--- TEXT ---
This was why Balaam was not saved. He forsook the right way. He knew it. He had
walked in it, but he turned from it, and he became hardened in sin. He wanted
that which he could gain for the flesh with unrighteousness, and he perished.

 
Balaam was destroyed eternally, even though he had all this rich experience,
because he departed from the living God through the deceitfulness of sin.
 
We must be careful. I am not a stranger to rich experiences, and certainly I am
thankful to the Lord for every rich experience I have had of His nearness and of
His love, but that is not the basis upon which I can claim salvation. Balaam had
it all and still perished.
 
The Lord Jesus says, If you hear my sayings and do them, then you are building
on the rock, walking in the ways of the Lord.
 
This is why we are admonished in our text, “But exhort one another daily, while
it is called To day; lest any of you be hardened through the deceitfulness of
sin.”

 
This is so urgent because every step our poor, unbelieving brother takes in
departing from the living God makes his recovery all the more difficult. The
more we depart the more hardened we become, and the more difficult it is to gain
them back. This is why we must exhort daily.
 
The deceitfulness of sin has such a hardening effect, which causes one to loose
his love for the truth. Balaam, I believe, loved the truth, but he lost it by
departing from the living God. We must be careful not to lose our love for the
truth. This places us beyond the reach of the voice of exhortation.
 
Turn with me to 2 Thessalonians 2:10b-12: “Because they received not the love of
the truth, that they might be saved. And for this cause God shall send them
strong delusion, that they should believe a lie: That they all might be damned
who believed not the truth, but had pleasure in unrighteousness.”
 
This is why Balaam was damned. He had pleasure in unrighteousness.  
 
It would not be as important to warn a brother that his house is on fire as it
would be to warn him if you see him departing from the living God, because his
soul is at stake.
 
As we see our text in context, let us be admonished with Hebrews 3:15-19: “While
it is said, To day if ye will hear his voice, harden not your hearts, as in the
provocation. For some, when they had heard, did provoke: howbeit not all that
came out of Egypt by Moses. But with whom was he grieved forty years? was it not
with them that had sinned, whose carcases fell in the wilderness? And to whom
sware he that they should not enter into his rest, but to them that believed
not? So we see that they could not enter in because of unbelief.”
---
• WHAT TO DO:
1. Print the part of the sermon between "Balaam was destroyed" and "of the Lord.", inclusive.
2. List every sentence in the sermon that mentions Balaam by name.
--- DATASET ROWS ---
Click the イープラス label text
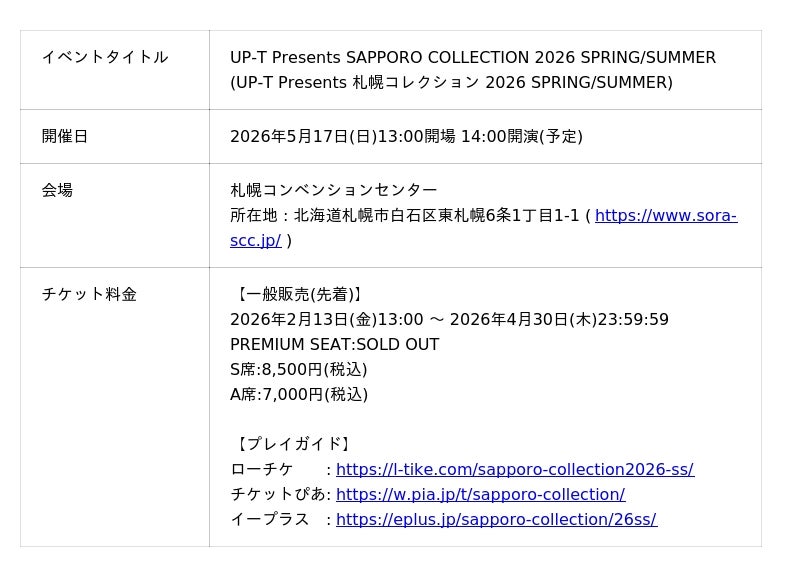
---
--- DATASET ROWS ---
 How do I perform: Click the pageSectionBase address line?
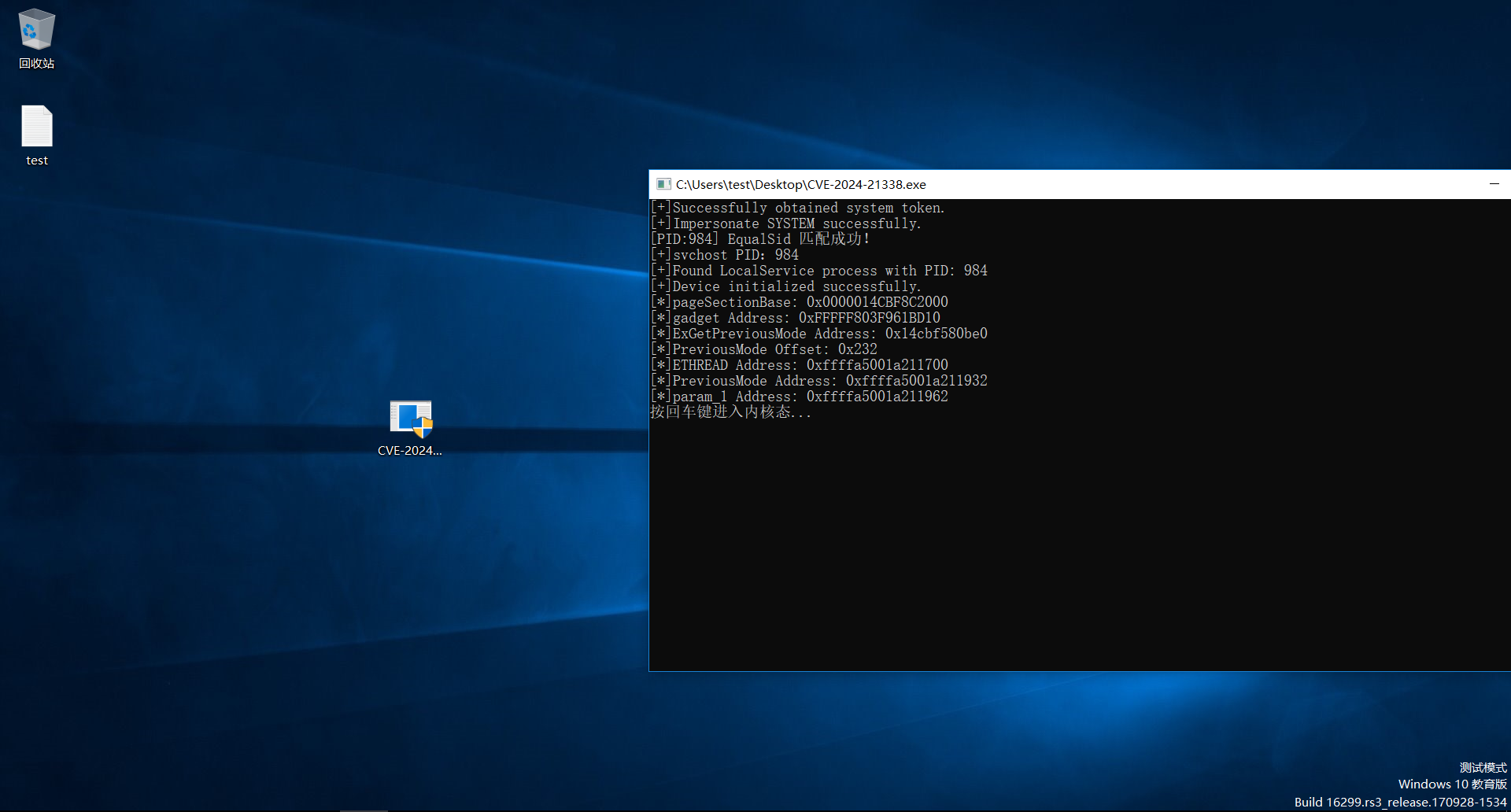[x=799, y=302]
---
• ANSWER LIST:
1.
Balaam was destroyed eternally, even though he had all this rich experience,
because he departed from the living God through the deceitfulness of sin.
 
We must be careful. I am not a stranger to rich experiences, and certainly I am
thankful to the Lord for every rich experience I have had of His nearness and of
His love, but that is not the basis upon which I can claim salvation. Balaam had
it all and still perished.
 
The Lord Jesus says, If you hear my sayings and do them, then you are building
on the rock, walking in the ways of the Lord.

2.
- This was why Balaam was not saved.
- Balaam was destroyed eternally, even though he had all this rich experience, because he departed from the living God through the deceitfulness of sin.
- Balaam had it all and still perished.
- Balaam, I believe, loved the truth, but he lost it by departing from the living God.
- This is why Balaam was damned.